Keywords: prostatic neoplasms, decision support techniques, medical informatics, evidence-based practice
Development of treatment decision support interventions in the first decade of the 21st century was propelled by a rise in consumerism and patient engagement,1 growing recognition of medical treatment decisions that had little evidence of efficacy between options2 and increased research support from funding sources. Localized prostate cancer is a common disease lacking a definitive medical mandate for a specific treatment option. Men with low risk LPC often are counseled about active surveillance. Contemporary guidance for moderate to high risk LPC includes active therapy but does not dictate a particular modality (eg surgery vs radiation therapy). Upon receiving a positive biopsy result, men meet with providers and hear a range of options with associated adverse and survival outcomes and are at risk for uncertainty related to the care decision. Prostate cancer specialists engage in the time-consuming task of helping men, and often, men’s partners, navigate decision making and settle on a mutually acceptable option.
Few practices or institutions have implemented decision aids for men with LPC as standard practice and even fewer have evaluated such implementation.3,4 In a white paper from the AUA (American Urological Association) Makarov et al posited that shared decision making requires health care providers to be properly trained in DA use and also willing to allow patients to talk after provider elicitation of patient preferences.5 The 2017 AUA Guidelines for localized prostate cancer begin with a strong recommendation for shared decision making support.6
The Personal Patient Profile-Prostate is a decision aid that elicits patient preferences in the context of a LPC diagnosis, and generates educational and coaching guidance tailored to the user’s values, preferences and characteristics.7 P3P does not recommend specific choices but rather prepares the user to make a decision in consultation with clinicians. Two randomized trials have demonstrated the efficacy of P3P, significantly reducing decisional conflict experienced by men considering options for LPC.7,8 Our team next evaluated the implementation of P3P as routine practice in 6 urology and multidisciplinary clinics in 3 geographically distinct health networks. The purpose of the evaluation was to assess the various implementation strategies chosen by clinics by measuring referral and access rates to the DA and analyzing feedback from clinical staff and providers.
Materials and Methods
Design
This study was conducted as the implementation phase of a hybrid type 1 effectiveness-implementation trial in which a clinical intervention is tested while gathering information on its delivery and implementation in a real-world environment.9 P3P met suggested criteria of containing a low risk intervention that had face validity and evidence of efficacy in a different but related population. The Dana-Farber/Harvard Cancer Center institutional review board approved the study (IRB No. 12-363), followed by approval at each network site IRB. The 6 largest volume clinical settings in 3 health networks from the randomized, initial study phase were included in the second phase for implementation.

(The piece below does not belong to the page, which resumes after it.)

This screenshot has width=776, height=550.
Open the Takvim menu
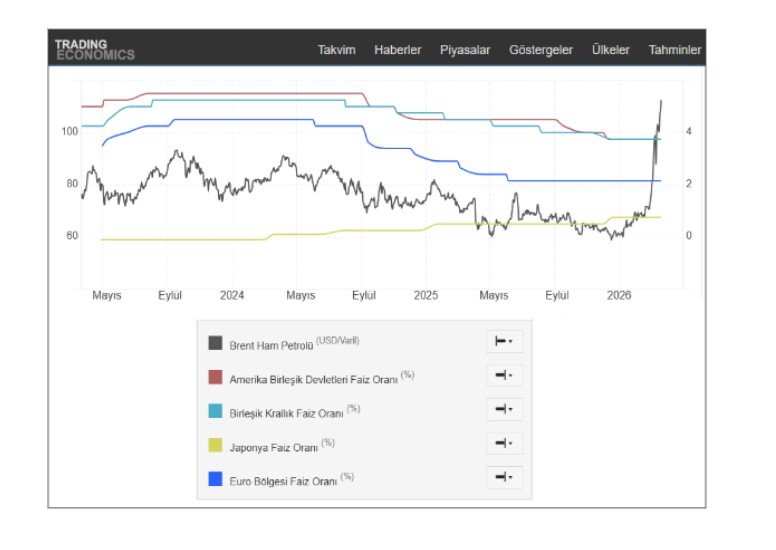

Pre-Implementation Procedures
Deployment planning sessions were convened at each site. The PI attended at least 1 session with key personnel at each of the 3 networks. The physician staff were provided a brief presentation of the program of research efforts to date plus copies of publications. The nature of face-to-face meetings with nurses and staff varied in that some attendees were not available for more than 15 minutes and others met for up to an hour. During these sessions attendees described current practice processes and considered various approaches to P3P deployment, recommending the process in each individual setting that was believed to be possible and potentially successful. Web trainings also were conducted with the clinic staff, including patient care coordinators and nurses, who would refer patients to P3P and/or receive P3P reports sent by patients. The staff were provided with instruction sheets for using the site and flyers for P3P referrals.
Using the Personal Patient Profile-Prostate
Methods of informing patients that P3P was available varied among sites per clinical providers and staff preferences. All methods were intended to make P3P available after the disclosure of a positive biopsy but before the full options review visit. The supplementary figure (http://urologypracticejournal.com/) illustrates the basics of the study periods. Patients were invited to use P3P but no patient was told that use was mandatory. Once a patient had received the link, remote access to P3P was possible or, for those men without personal Internet access, iPads were provided at each site so the user could access before the options review clinic visit. The components of P3P have been described previously.7,8,10 In brief, users answer a series of questions focused on personal characteristics, concerns and values, current symptoms and where they are with regard to making a decision. A tailored educational and communication coaching intervention in the form of text, graphs and short video clips on medical facts and personally relevant factors for the prostate cancer decision is delivered. Patients were given the option of sharing a report of their P3P responses with providers, either by printing and bringing the report to clinic, or when clinics permitted, sending an e-mail link to the report to the clinic. A unique staff member was identified at each clinic to accept reports electronically. This person downloaded and/or printed a copy of the report for the clinic encounter.
Analytic Considerations
We planned a multimethod evaluation, described by Creswell as “explanatory sequential mixed methods.”11 Specifically we evaluated the feasibility and implementation processes of P3P in the health network settings regarding patient awareness and access rates, followed by qualitative assessment of clinician utility and promoters and barriers to physician/clinical staff implementation.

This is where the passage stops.